───── DOCUMENT TEXT

Miscarriage, Friendship, and Your Words

October 13, 2020  - By Lara D'Entremont

Well-Watered Women Blog - When You Don't Have Words for Your Friend who has Miscarried

Meaningful Moments After Miscarriage

It was only a couple of weeks after our first miscarriage. I was leaving the church bathroom on my way to pick up my son from the nursery. A fellow mom I barely knew stopped me at the door. “Hi Lara,” she said. She had that sympathetic tilt to her head that most people had when they saw me now. We exchanged the usual civilities, but when I thought she was done her bright blue eyes locked on mine.

“I just wanted to say—” she bit her lip. “I just wanted to say ... I’m so sorry for your loss.” Tears were brimming in her eyes as she glanced over at her baby sound asleep in her car seat. “I’m sorry, I don’t want to make you cry,” she said, wiping the tears from her face. “I just can’t imagine going through that. I’m so sorry.”

She gave no consoling words or advice. She didn’t spout off some nice Bible verses. And yet, this conversation is one that I treasure. It meant more to me than that mom ever thought and did more in my heart than she probably ever considered. 

When someone experiences suffering or grief, especially one we haven’t experienced ourselves, our mouths often feel dry and empty. We don’t want to cause more harm, but we also hate to see a friend in pain. And so we often find ourselves standing awkwardly next to them with our mouths silently opening and closing, or our fingers dancing above the keyboard, trying to figure out what we can possibly say.

A Word on Being Wordless

While simple words made a profound impact on my heart that day at church, the people who said nothing made a very different but likewise significant impact. Some people, though they knew the grief we had experienced, never once mentioned it to us. I don’t hold it against them; I know how fear has kept me from saying anything to someone grieving, so I assume it was from the best intentions that they remained so quiet in our suffering. 

Yet in the midst of our grief, their silence was admittedly hard. I wondered why these sisters and brothers in Christ hadn’t reached out. Did they think our grief was trivial? Were they trying to avoid sharing in our pain? Did they simply think this was a fact of life to be accepted and moved on from? Did they not have time for us? These assumptions may have been wrong, but they sprang unbidden from my grief.

──────────
───── EXCERPTED RECORDS

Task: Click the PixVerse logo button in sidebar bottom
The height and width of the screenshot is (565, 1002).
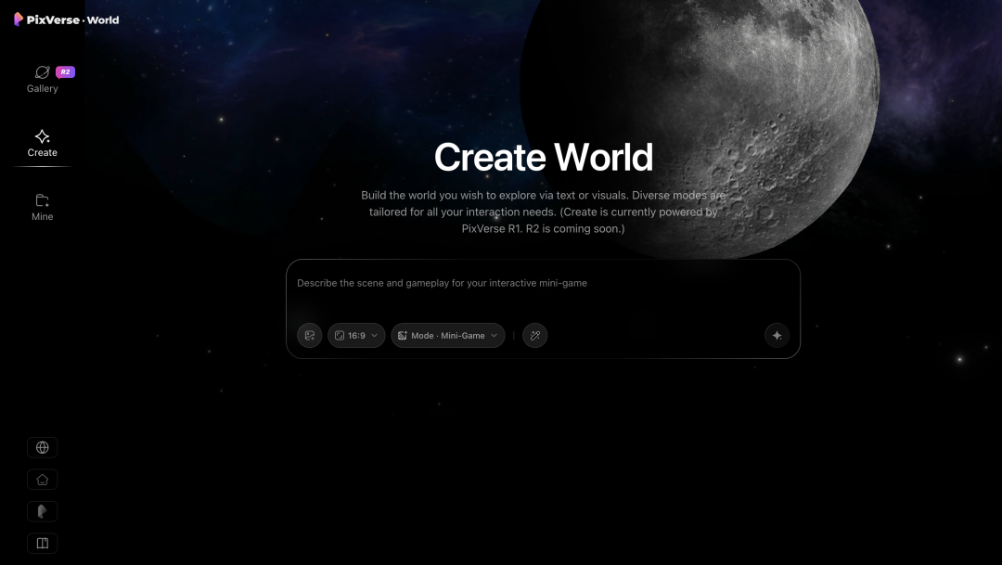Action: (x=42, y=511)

──────────
───── EXCERPTED RECORDS

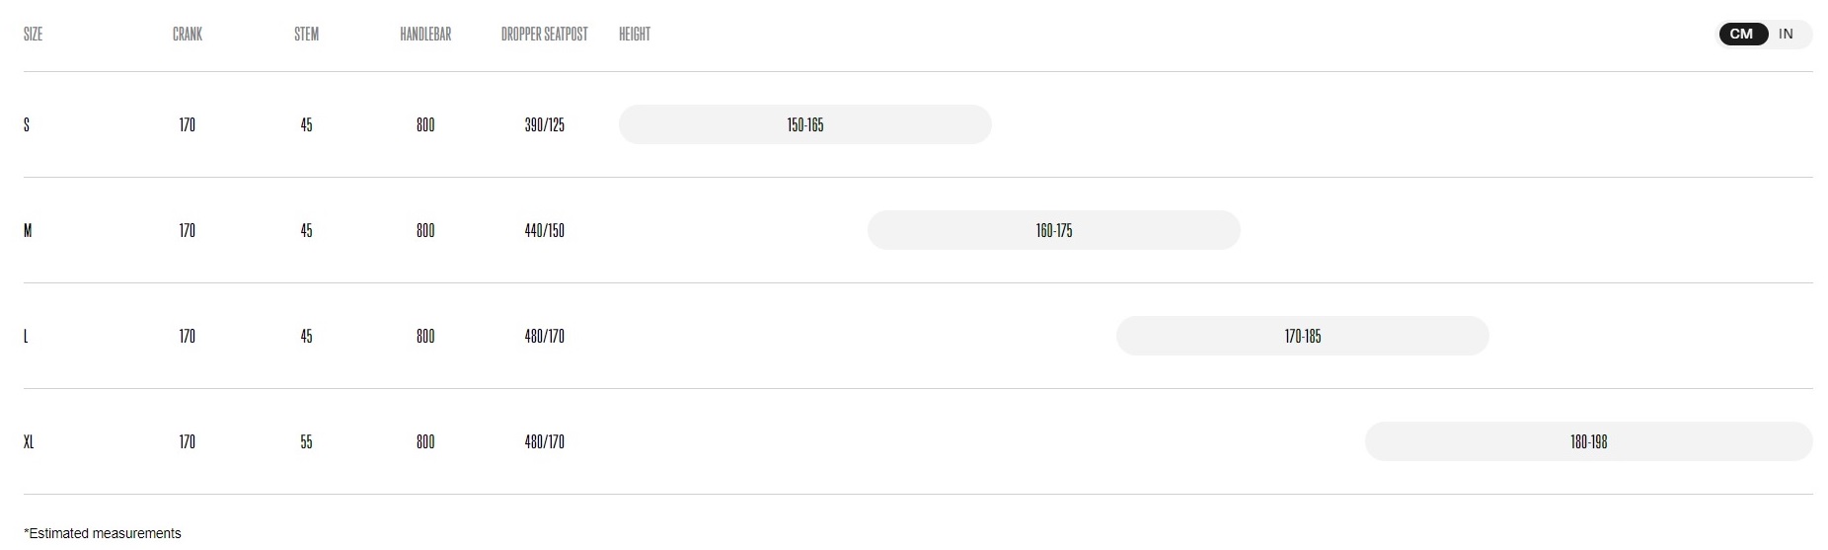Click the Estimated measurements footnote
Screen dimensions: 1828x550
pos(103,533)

──────────
───── EXCERPTED RECORDS

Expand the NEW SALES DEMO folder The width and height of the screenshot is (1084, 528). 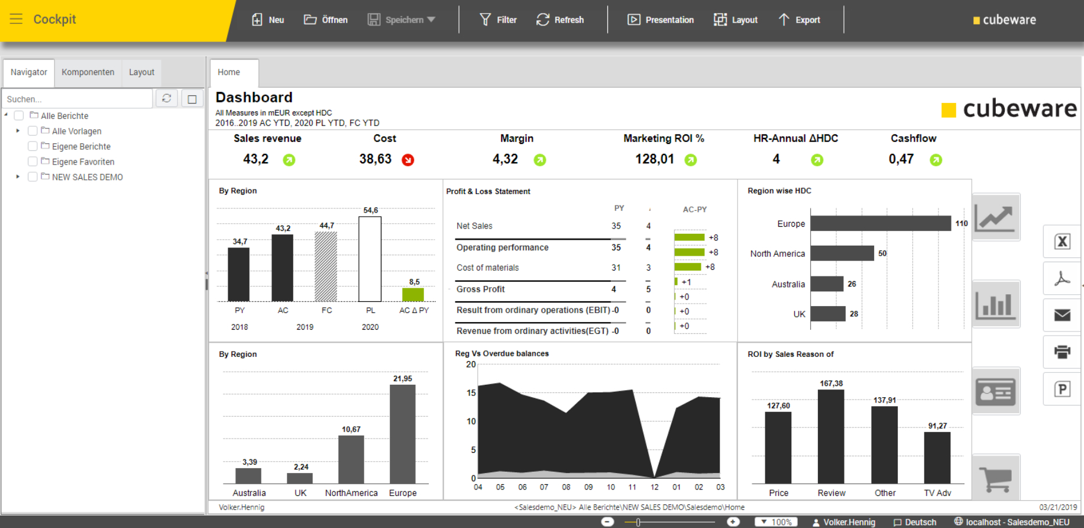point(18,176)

──────────

● **WORK REQUEST 1**:
Rewrite the miscarriage and friendship essay starting at "October 13, 2020  - By" and ending at "locked on mine.", renaming "nursery" as "children's room" throughout.
● **WORK REQUEST 2**:
In the essay on miscarriage and friendship, why does the author not hold it against the people who never mentioned the loss?
● **WORK REQUEST 3**:
Proceed with the essay on miscarriage and friendship, picking up after its final sentence.

● **ANSWER BOX 1**:
October 13, 2020  - By Lara D'Entremont

Well-Watered Women Blog - When You Don't Have Words for Your Friend who has Miscarried

Meaningful Moments After Miscarriage

It was only a couple of weeks after our first miscarriage. I was leaving the church bathroom on my way to pick up my son from the children's room. A fellow mom I barely knew stopped me at the door. “Hi Lara,” she said. She had that sympathetic tilt to her head that most people had when they saw me now. We exchanged the usual civilities, but when I thought she was done her bright blue eyes locked on mine.

● **ANSWER BOX 2**:
She knows that fear has kept her from saying anything to someone grieving. Because of this, she assumes these people stayed quiet with the best intentions.

● **ANSWER BOX 3**:
Let this be my first encouragement to you, sister: Please don’t remain silent. Reach out to your grieving friend. Let her know, even in some small way, that you care and that you see her suffering. Don’t let the fear of saying the wrong thing or of encountering her grief keep you from speaking. You only need a few simple components to show a grieving parent of a miscarriage your care and love.

Taking Care to Guard Our Speech

The main reason we hold our tongues and clamp our lips shut is that we’re afraid of saying something wrong. We don’t want the wrong words to stumble out of our mouths and heap more pain onto friends’ grief.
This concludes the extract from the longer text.